Ce n'est pas nouveau : le commerce de proximité est fragile d'un point de vue financier (sa capacité d'endettement et d'investissement est faible) et d'un point de vue commercial car il fait face à plusieurs types de concurrence, notamment en raison de son insuffisante numérisation, comme vient de l'indiquer Élisabeth Lamure.

Ce qui n'est pas nouveau non plus, c'est l'absolue nécessité de le soutenir. Bien sûr, la crise a touché l'ensemble des secteurs. Mais durant le confinement, nous avons tous pu faire l'expérience de ces dizaines de rideaux baissés ou de ces petits commerces alimentaires certes ouverts mais vides. Nombre d'entre eux ne rouvriront jamais. Pour eux, comme pour d'autres, l'activité a été inexistante, mais les difficultés ont été et sont toujours bien réelles. Le commerce de proximité fait en outre face à un paradoxe inquiétant : il progresse chaque année en termes de mètres carrés mais son chiffre d'affaires moyen diminue progressivement. La crise ne peut donc qu'accentuer cette baisse.

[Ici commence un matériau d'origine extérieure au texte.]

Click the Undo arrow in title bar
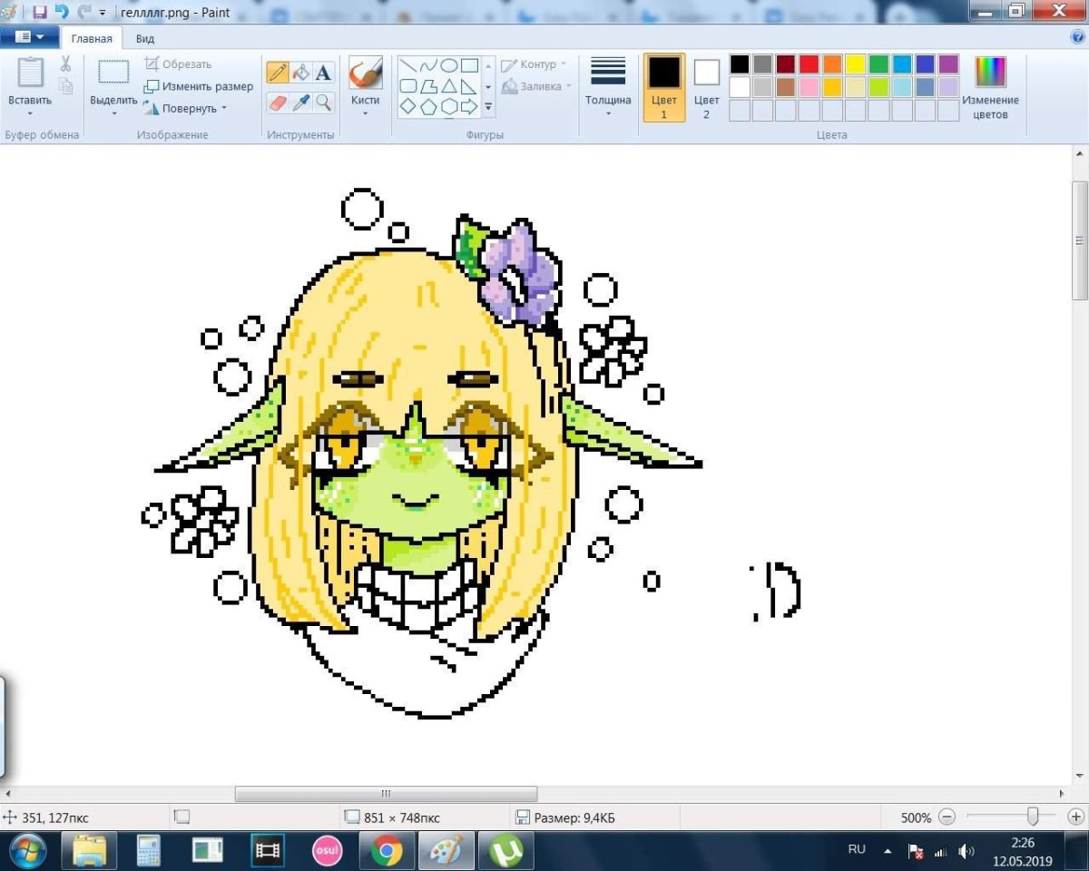 [62, 13]
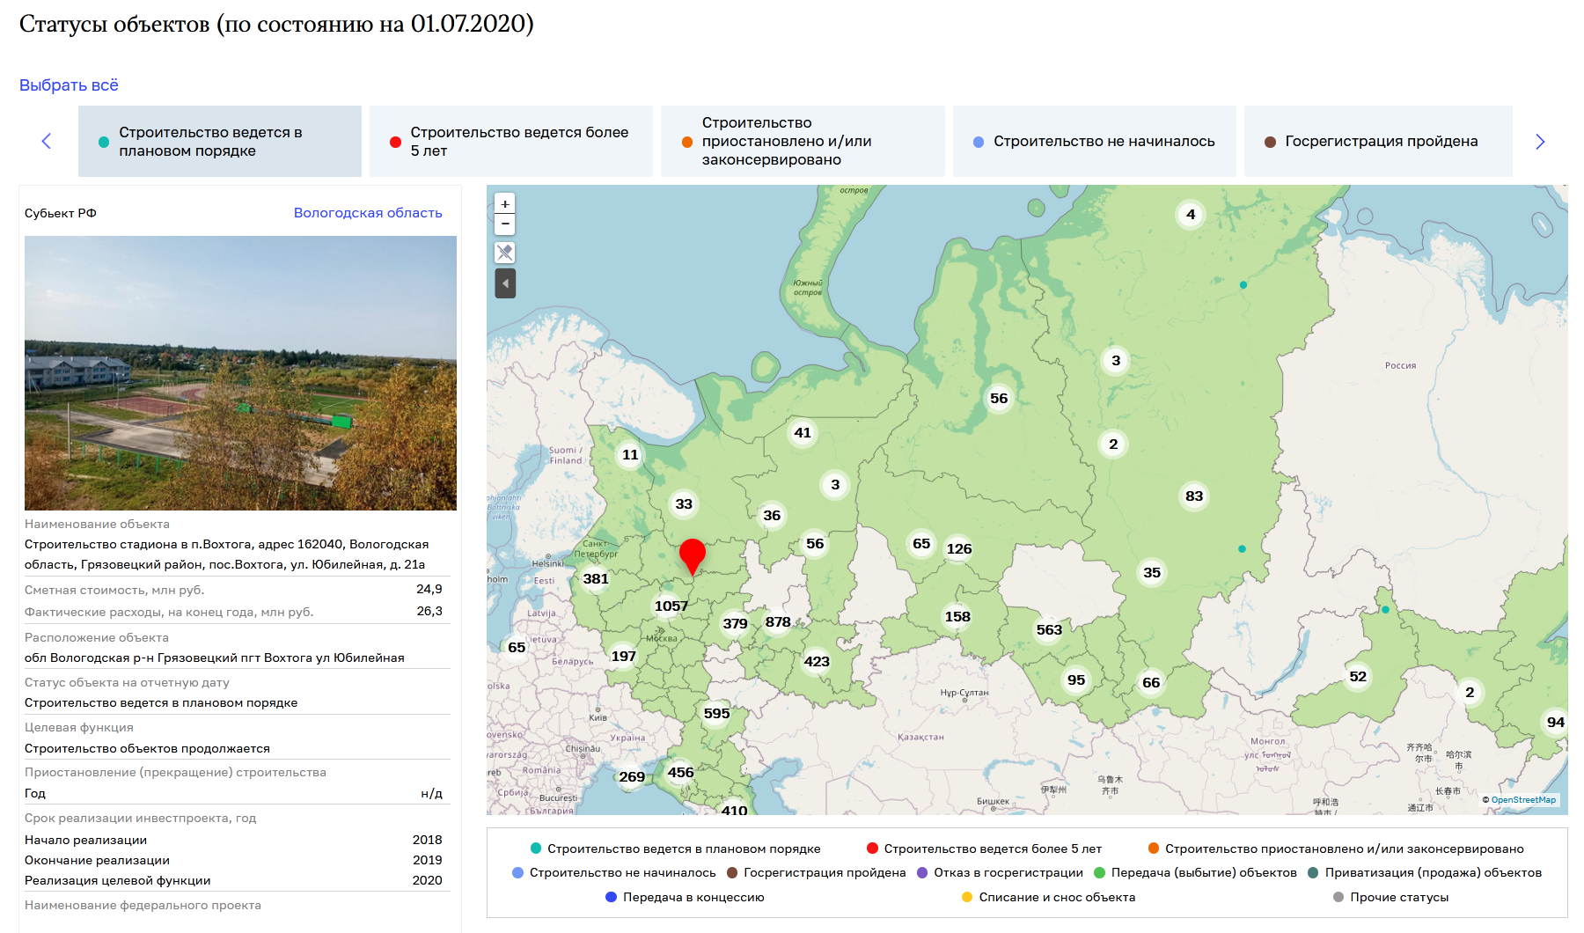Toggle 'Строительство не начиналось' status filter
The width and height of the screenshot is (1584, 933).
pyautogui.click(x=1094, y=142)
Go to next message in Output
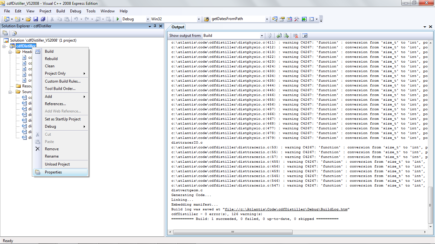This screenshot has height=244, width=435. [x=286, y=36]
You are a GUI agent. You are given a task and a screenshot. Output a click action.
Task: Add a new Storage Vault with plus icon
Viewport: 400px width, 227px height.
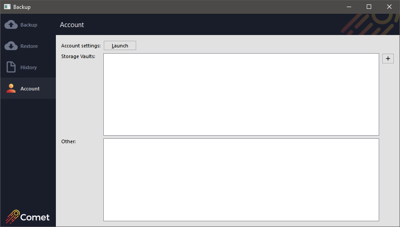(388, 59)
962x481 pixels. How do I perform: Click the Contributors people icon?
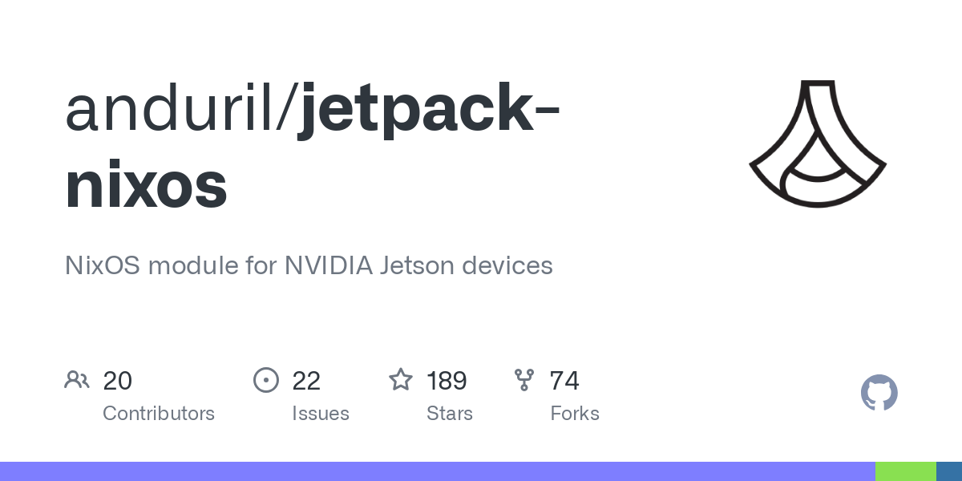tap(77, 380)
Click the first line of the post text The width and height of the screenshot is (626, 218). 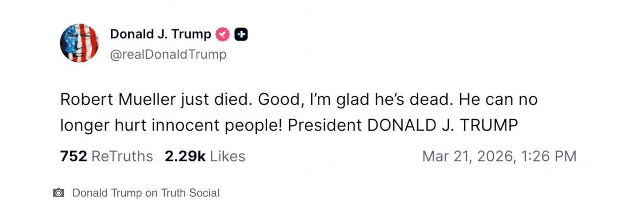299,99
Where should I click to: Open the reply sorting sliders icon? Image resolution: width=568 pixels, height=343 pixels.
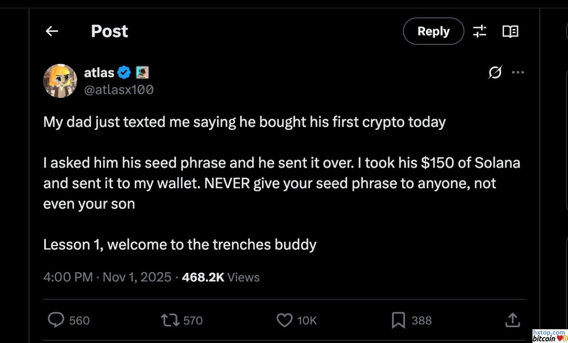pyautogui.click(x=480, y=31)
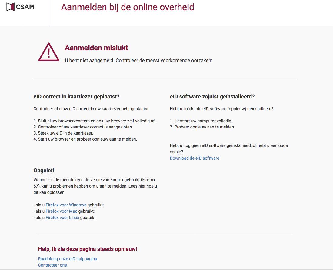The width and height of the screenshot is (333, 276).
Task: Click the U bent niet aangemeld message
Action: 138,60
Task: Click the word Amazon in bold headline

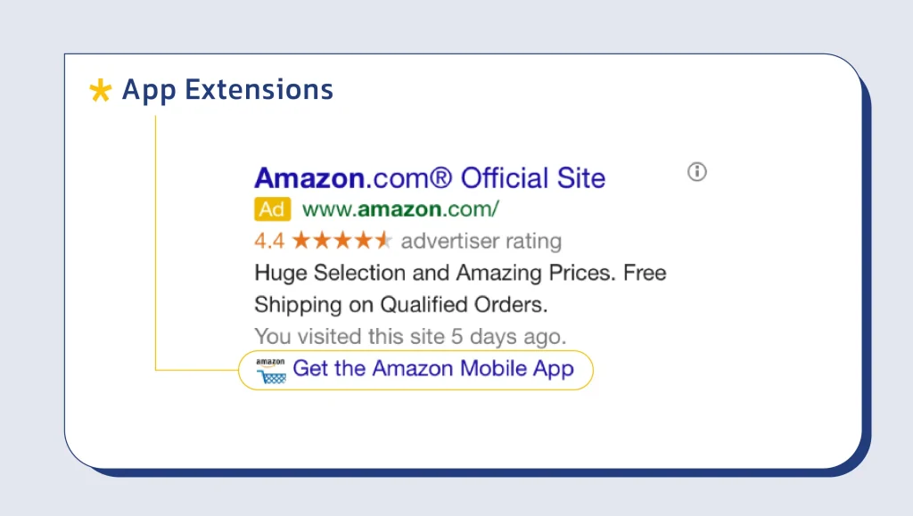Action: pos(309,178)
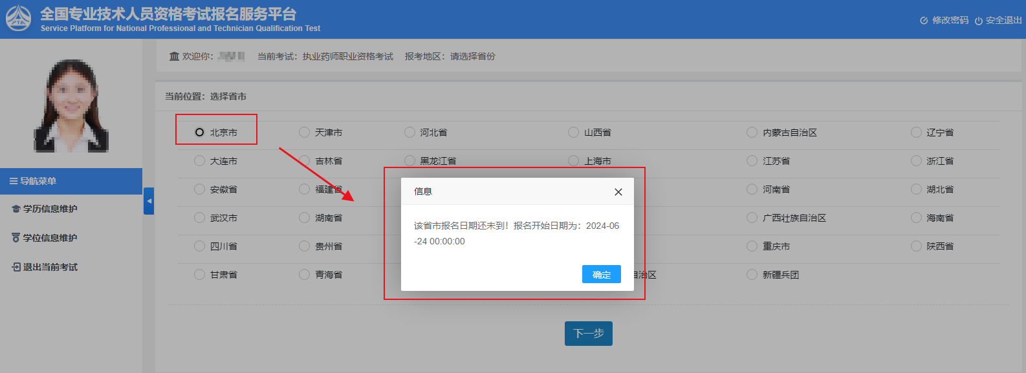1026x373 pixels.
Task: Click the platform logo emblem in header
Action: click(18, 19)
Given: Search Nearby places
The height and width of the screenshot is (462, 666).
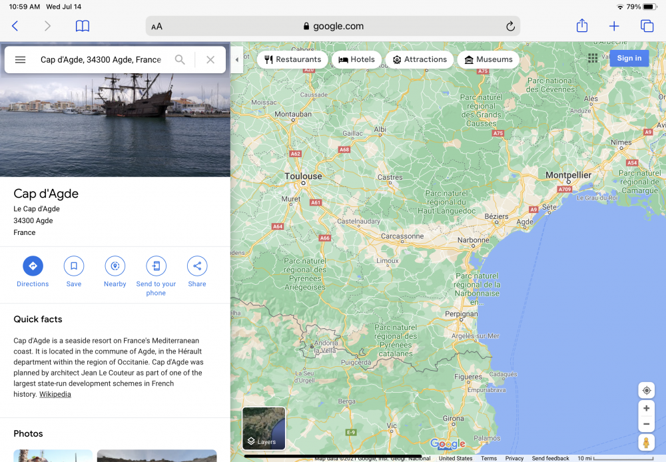Looking at the screenshot, I should (x=115, y=266).

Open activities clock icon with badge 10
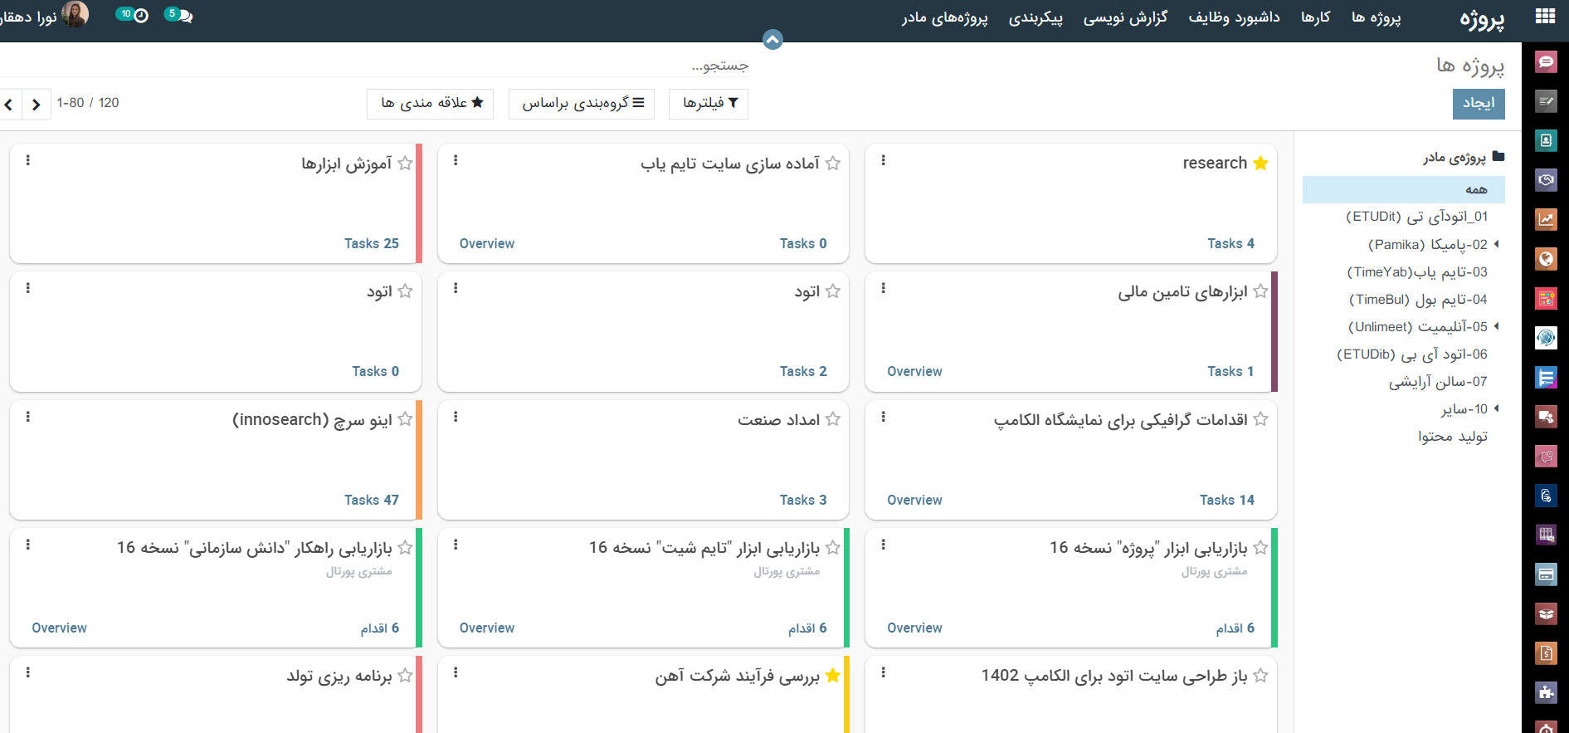point(133,15)
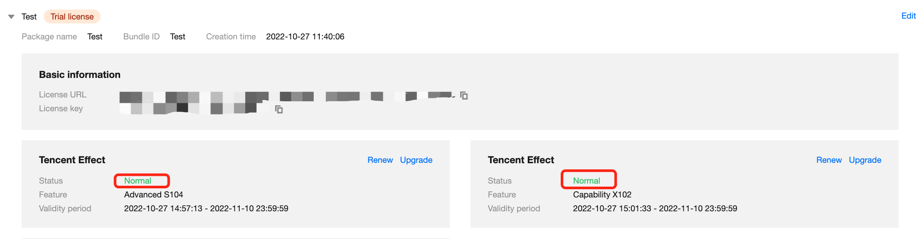The width and height of the screenshot is (916, 239).
Task: Click the Trial license badge
Action: tap(72, 16)
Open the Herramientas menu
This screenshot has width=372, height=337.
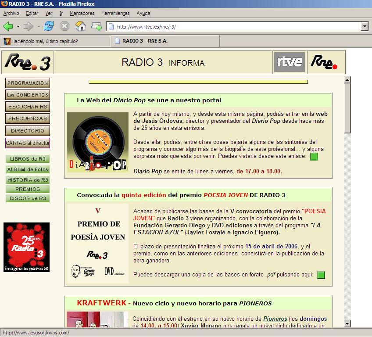click(115, 13)
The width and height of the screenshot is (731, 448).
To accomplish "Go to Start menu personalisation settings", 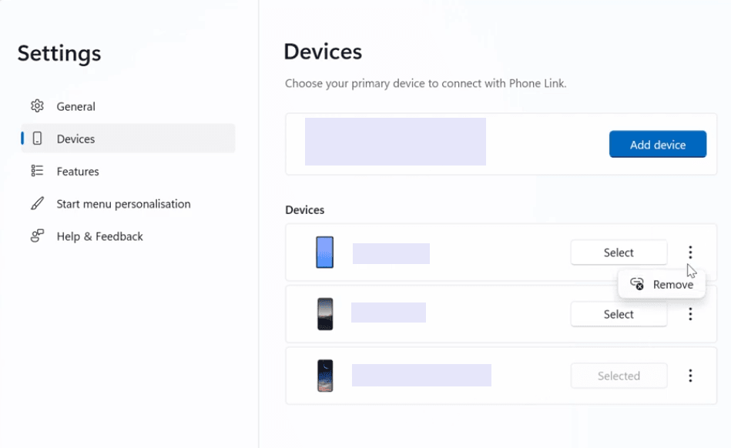I will tap(123, 204).
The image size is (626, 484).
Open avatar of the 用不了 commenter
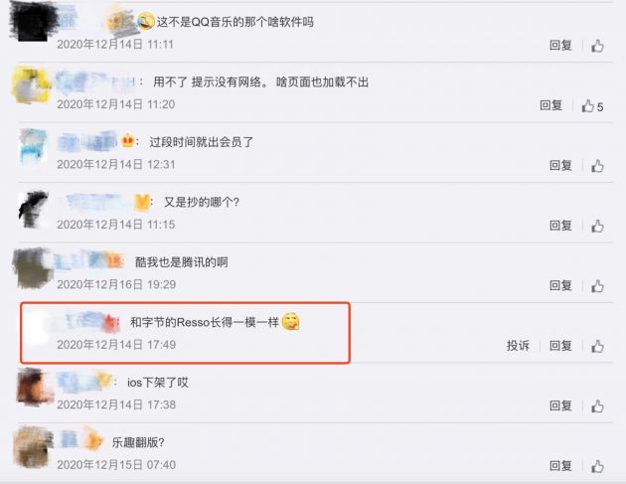[31, 85]
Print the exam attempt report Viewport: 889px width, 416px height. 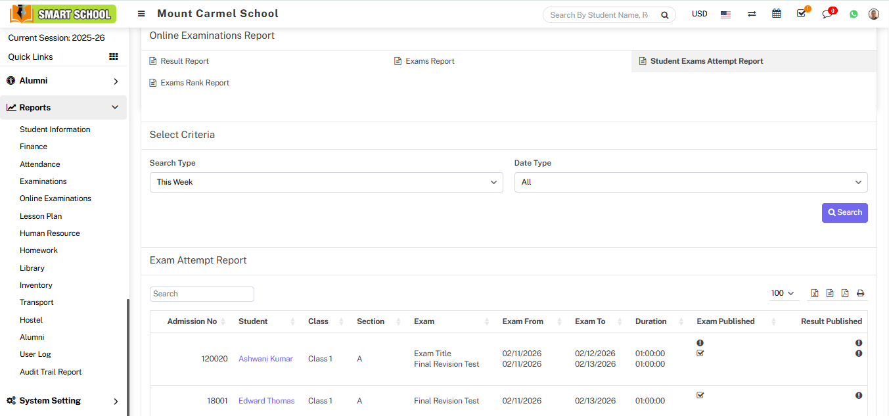pos(860,293)
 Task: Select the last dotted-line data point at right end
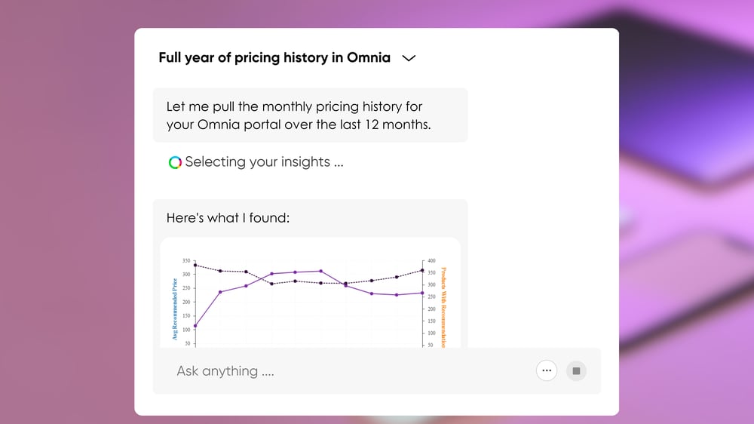(x=423, y=271)
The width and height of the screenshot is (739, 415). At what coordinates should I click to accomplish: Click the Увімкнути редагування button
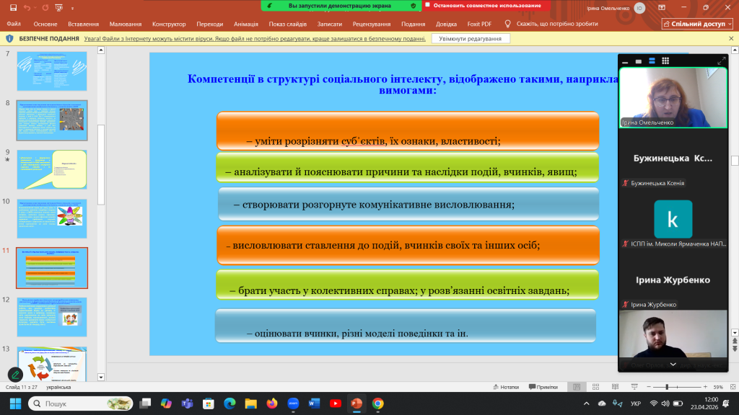pyautogui.click(x=471, y=39)
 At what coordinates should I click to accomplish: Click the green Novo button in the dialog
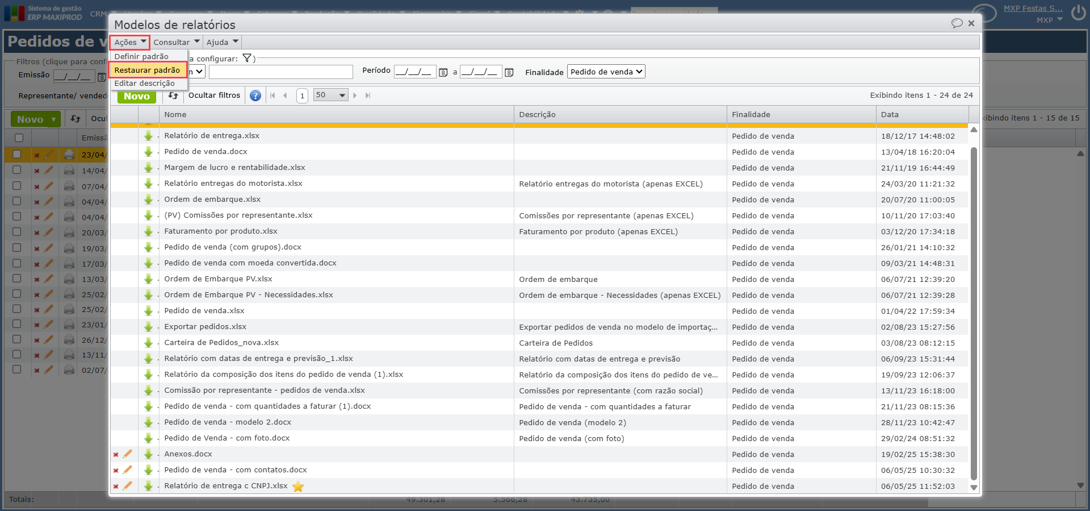click(x=137, y=96)
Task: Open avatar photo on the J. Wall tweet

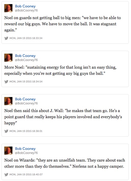Action: [x=8, y=101]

Il nous semble important de rappeler que le commerce de proximité, loin de se réduire à une activité de vente ou de prestation de services, joue avant tout un rôle social fondamental, alliant contacts humains, conseils au client, valorisation et maintien de savoir-faire précieux, animation des principaux lieux de vie et de socialisation. Il ne s'agit donc pas seulement d'un pan objectivement important de l'économie qui risque de s'effondrer sous le poids des faillites : il s'agit, aussi, d'une façon de vivre appréciée, de coutumes et de traditions, d'occasions de socialisation, d'animation des lieux de vie collective, de mélanges de relations marchandes et personnelles.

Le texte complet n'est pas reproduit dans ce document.